Toxicological Aspects of Food Antioxidants, Food Science and Technology 71, 267-359

[2] Deschner, E.E., Alcock, N., Okamura, T., DeCosse, J.J. and Scherlock, P. (1983):

Tissue Concentrations and proliferative effects of massive doses of Ascorbic acid in the mouse, Nutrition and Cancer, Vol. 4, No. 4, 241-246

[3] US Department of Health and Human Services (1983):

NTP Technical Report on the carcinogenesis bioassay of L-Ascorbic acid (vitamin C) (CAS No. 50-81-7) in F344/N Rats and B6C3F1 mice (feed study).

[4] Mellert, W., Deckardt, K., Gembardt, C. and Hildebrand, B. (1998):

Sodium ascorbyl phosphate: Repeated dose oral toxicity study in Wistar rats, Administration in drinking water for 4 weeks and recovery period of 2 weeks, un-published BASF-Report

[5] Yoo, J., Shanmugam, S., Song, C., Kim, D., Choi, H., Yong, C., Woo, J., Yoo, B. (2008):

Skin Penetration and Retention of L-Ascorbic Acid 2 -Phosphate Using Multilamellar Vesicles, Arch Pharm Res Vol 31, No. 12, 1652 -1658

Discussion on bioaccumulation potential result:

The substance Sodium ascorbyl phosphate is the tri-sodium salt of the L-Ascorbic acid 2-monophosphate ester. Concerning the toxicological behaviour it can be assumed that Sodium ascorbyl phosphate is hydrolysed to ascorbic acid in the gastrointestinal tract by phosphatases to a great extent. If a resportion of unchanged Sodium ascorbyl phosphate occurs, it is supposed to be also degraded by phosphatases in different tissues and organs. It can be thus concluded that the toxicokinetic behaviour of Sodium ascorbyl phosphate is almost identical with the toxicokinetics of Ascorbic acid. A 28-day oral toxicity study in rats after administration via the drinking water shows that Sodium ascorbyl phosphate respectively Ascorbic acid is available systemically. The findings in the urinary bladder of the animals indicate that the excretion occurs mainly via the urine. Due to the hydrophilic character of Sodium ascorbyl phosphate and Ascorbic acid an accumulation in the body can be excluded. Further-more Ascorbic acid represents a physiological molecule. Sodium ascorbyl phosphate may after phosphatase-mediated hydrolysis become part of the physiological Ascorbic acid pool in the body.

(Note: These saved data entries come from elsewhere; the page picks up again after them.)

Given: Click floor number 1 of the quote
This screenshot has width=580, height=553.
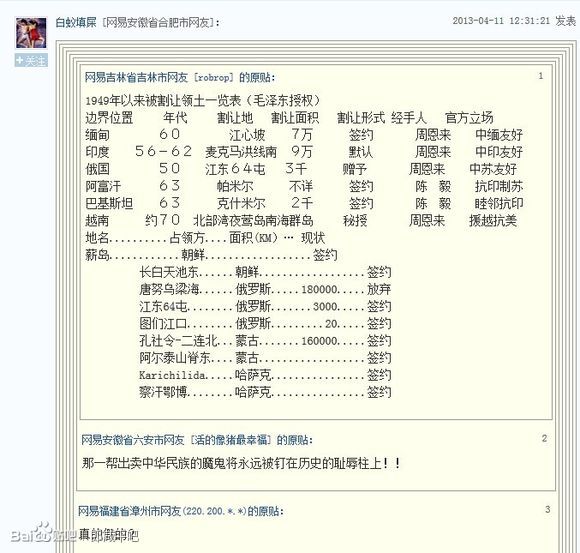Looking at the screenshot, I should click(x=540, y=76).
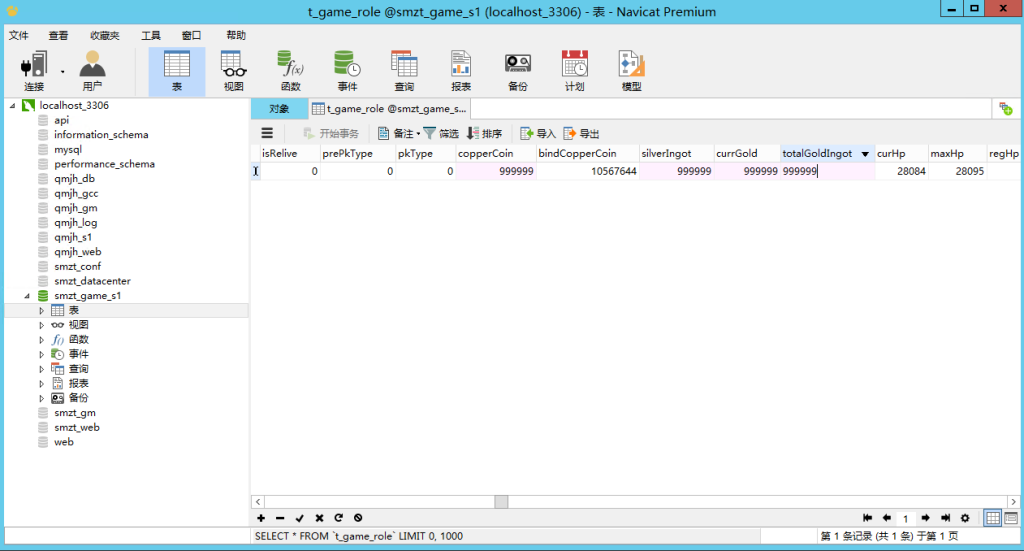Select the qmjh_log database in tree
Screen dimensions: 1024x551
tap(76, 223)

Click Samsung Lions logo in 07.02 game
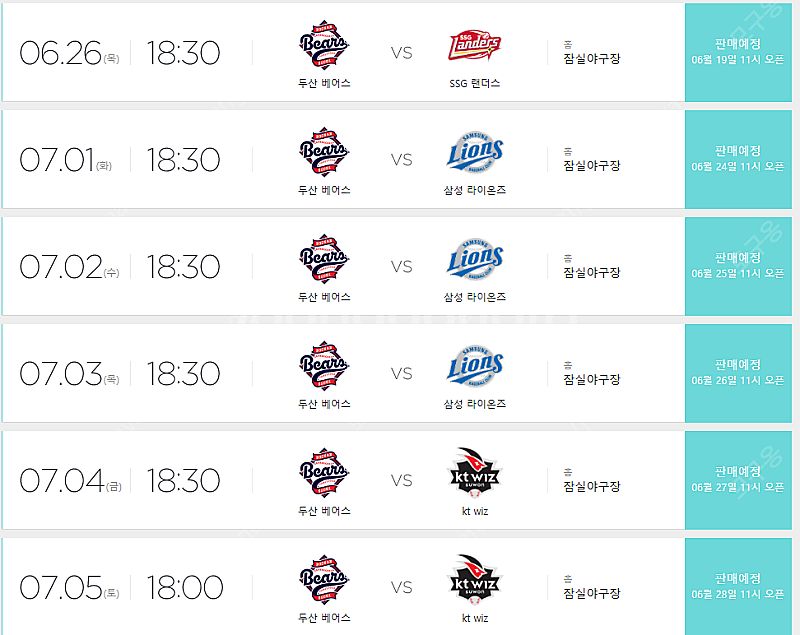coord(474,259)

Discussion on absorption rate:

Although no experimental data are available concerning the absorption of Sodium ascorbyl phosphate itself, a dermal penetration study was performed with the derivative L-ascorbic acid-2 -phosphate magnesium (A2P). The chemical / physical properties and therewith the dermal penetration behavior can be assessed to be comparable for the two derivatives.

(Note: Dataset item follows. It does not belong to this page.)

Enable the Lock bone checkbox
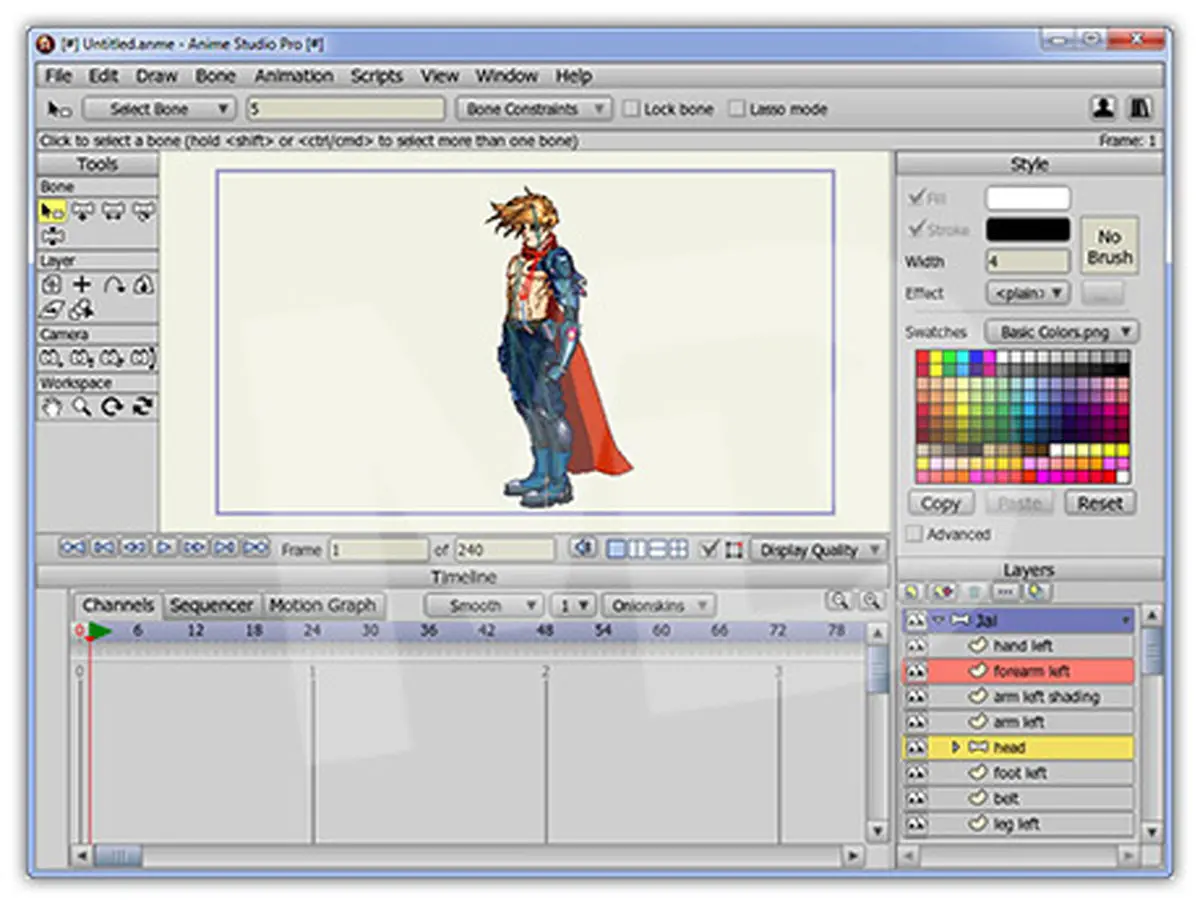This screenshot has height=905, width=1200. tap(631, 109)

In this dermal penetration study in vitro L-ascorbic acid-2-phosphate magnesium salt (A2P) was administered to the skin prepared from hairless mice. 0.4 mL were applied on the skin and allowed to spread over the skin. The penetration was determined by HLPC analysis.

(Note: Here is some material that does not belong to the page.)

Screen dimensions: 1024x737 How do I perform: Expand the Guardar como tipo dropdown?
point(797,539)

The dermal penetration of L-ascorbic acid-2-phosphate magnesium salt (A2P) was determined to be 0.6926 nmole x cm2/h. For the dermal penetration assay 0.4 ml were applied on a surface area of 2 cm2. As a worst case assumption 1 mg/cm2 was used for calculation. In conclusion 0.019 %/h of L-ascorbic acid-2-phosphate magnesium salt (A2P) is resorbed via the skin. For an 8 h working day a dermal penetration of 0.16 % is calculated. For the structural analogue Sodium Ascorbyl Phosphate a dermal penetration of 1 % is assumed as worst case assumption.

This dermal penetration study in the prepared skin of the mouse is classified acceptable.